FMI alerta que IA pode elevar produtividade europeia em 1%, mas exige cautela com desigualdades e dependência
A inteligência artificial (IA) surge como uma força transformadora com potencial para impulsionar significativamente a produtividade na Europa. No entanto, o Fundo Monetário Internacional (FMI) emitiu um alerta importante: os benefícios da IA podem vir acompanhados de desafios consideráveis, a menos que haja um aprofundamento na integração econômica do bloco.
Um documento recente do FMI, preparado para uma reunião informal de ministros das Finanças da União Europeia, detalha que a tecnologia pode aumentar a produtividade europeia em aproximadamente 1% ao longo de cinco anos. Contudo, essa expansão não está isenta de riscos, incluindo o potencial de ampliar a desigualdade, sobrecarregar as redes de energia e aumentar a dependência de tecnologias desenvolvidas fora do continente.
Para que os ganhos da IA sejam distribuídos de forma equitativa entre os 27 países membros e seus cidadãos, o FMI sugere que a conclusão do mercado único da UE é fundamental. Essa medida ajudaria a disseminar a adoção da IA e seus benefícios de maneira mais uniforme, abordando preocupações já levantadas por figuras como o ex-presidente do Banco Central Europeu, Mario Draghi, e a própria Comissão Europeia sobre a fragmentação dos mercados europeus.
Impacto no Mercado de Trabalho e Desigualdade
O documento do FMI estima que cerca de 60% dos trabalhadores nas economias avançadas europeias atuam em ocupações com alta exposição à IA. Enquanto algumas funções podem se beneficiar de ferramentas de IA, tornando os trabalhadores mais produtivos, outras correm o risco de automação. Tarefas rotineiras são particularmente vulneráveis, e a IA pode substituir mão de obra em vez de complementá-la, exacerbando a desigualdade.
Desafios Energéticos e Infraestrutura
A expansão do uso da IA também traz consigo um aumento significativo na demanda por energia.

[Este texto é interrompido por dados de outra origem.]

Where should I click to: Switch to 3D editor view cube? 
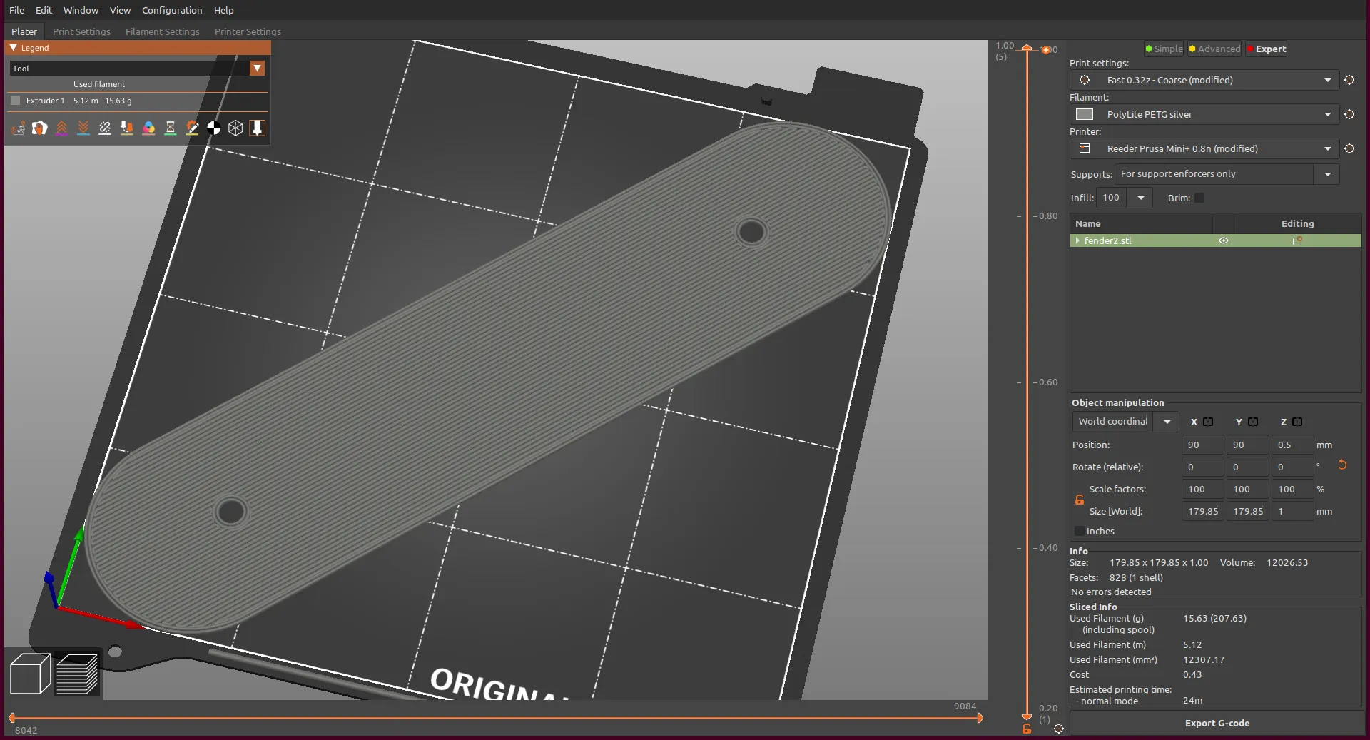pyautogui.click(x=30, y=674)
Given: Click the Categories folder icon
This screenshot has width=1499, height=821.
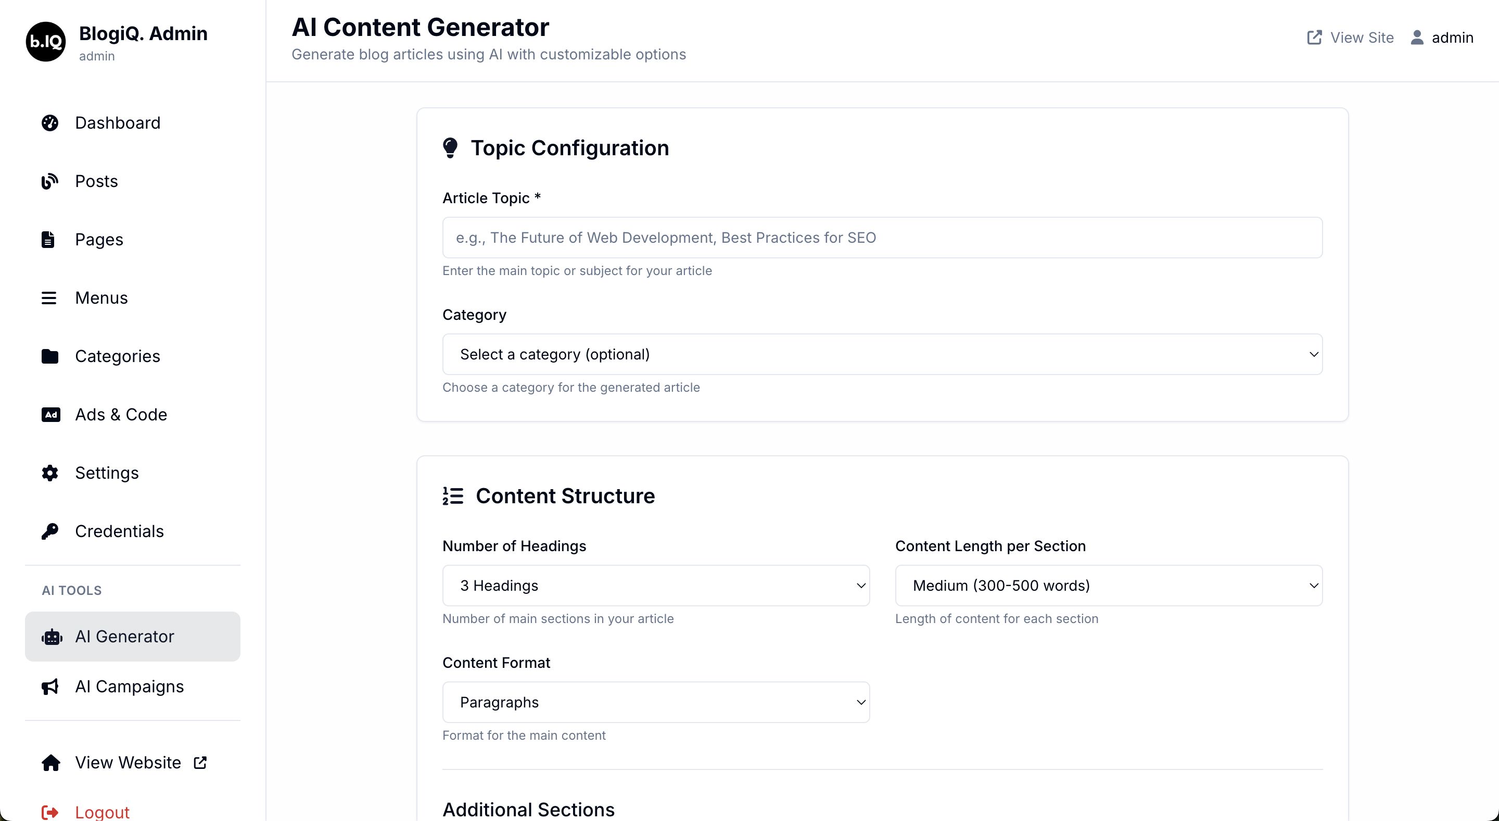Looking at the screenshot, I should pyautogui.click(x=50, y=356).
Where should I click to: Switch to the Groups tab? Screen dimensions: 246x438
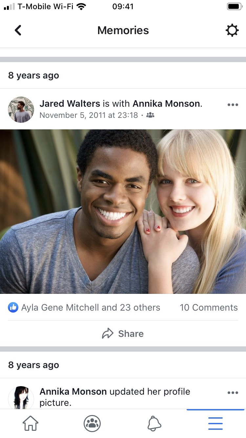[92, 423]
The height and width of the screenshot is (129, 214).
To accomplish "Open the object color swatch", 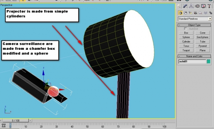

Os centros de dados na Europa já consomem cerca de 3% da eletricidade do continente, e essa necessidade deve crescer exponencialmente. Grandes centros tecnológicos como Frankfurt, Londres, Amsterdã, Paris e Dublin já sentem a pressão sobre suas redes elétricas locais devido à concentração de data centers. Para mitigar esse problema, o FMI recomenda investimentos em infraestrutura de rede transfronteiriça e um maior aprofundamento da integração do mercado europeu de energia.
Dependência Tecnológica e Necessidade de Investimento
Outro alerta crucial do FMI diz respeito à possibilidade de a Europa desenvolver uma nova dependência estratégica, dada a dominância de EUA e China no desenvolvimento de modelos de IA. Para evitar ficar para trás e dependente de tecnologia estrangeira, o bloco precisa de investimentos substanciais em seu próprio setor de IA. Os ganhos da IA, segundo o documento, provavelmente serão distribuídos de forma desigual, beneficiando desproporcionalmente as economias mais avançadas, que estão mais preparadas e expostas à tecnologia.